++++ Records shown ++++

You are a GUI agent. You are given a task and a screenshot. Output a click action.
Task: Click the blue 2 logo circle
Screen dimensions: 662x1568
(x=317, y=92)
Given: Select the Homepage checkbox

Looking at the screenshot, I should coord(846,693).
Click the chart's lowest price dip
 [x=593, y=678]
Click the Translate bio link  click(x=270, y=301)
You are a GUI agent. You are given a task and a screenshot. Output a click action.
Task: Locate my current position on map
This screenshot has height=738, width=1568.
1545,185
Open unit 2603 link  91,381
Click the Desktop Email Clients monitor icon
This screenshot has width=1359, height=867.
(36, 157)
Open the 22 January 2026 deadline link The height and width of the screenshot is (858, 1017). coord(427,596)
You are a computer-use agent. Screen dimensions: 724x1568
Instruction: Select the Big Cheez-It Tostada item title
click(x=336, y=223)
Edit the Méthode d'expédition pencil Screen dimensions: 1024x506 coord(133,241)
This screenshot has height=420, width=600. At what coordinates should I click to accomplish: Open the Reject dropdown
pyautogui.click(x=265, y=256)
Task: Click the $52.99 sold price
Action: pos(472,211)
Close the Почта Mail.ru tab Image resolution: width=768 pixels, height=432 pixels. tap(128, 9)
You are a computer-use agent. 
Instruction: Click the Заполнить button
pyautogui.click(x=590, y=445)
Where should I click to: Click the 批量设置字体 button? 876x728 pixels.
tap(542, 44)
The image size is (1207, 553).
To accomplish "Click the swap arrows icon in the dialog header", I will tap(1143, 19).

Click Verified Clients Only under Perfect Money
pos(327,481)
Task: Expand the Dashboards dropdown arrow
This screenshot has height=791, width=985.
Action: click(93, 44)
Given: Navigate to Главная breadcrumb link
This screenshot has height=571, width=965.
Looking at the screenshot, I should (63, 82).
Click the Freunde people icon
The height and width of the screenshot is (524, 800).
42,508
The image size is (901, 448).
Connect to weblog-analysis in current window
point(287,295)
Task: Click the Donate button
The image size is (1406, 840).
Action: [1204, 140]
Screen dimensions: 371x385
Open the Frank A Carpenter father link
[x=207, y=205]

++++

== Task prompt ==
Please give back, exactly as it stands above, the stretch from the line with "Task: Expand the Dashboards dropdown arrow" through the line with "Given: Navigate to Главная breadcrumb link", and no line outside it.

== Reply ==
Task: Expand the Dashboards dropdown arrow
This screenshot has height=791, width=985.
Action: click(93, 44)
Given: Navigate to Главная breadcrumb link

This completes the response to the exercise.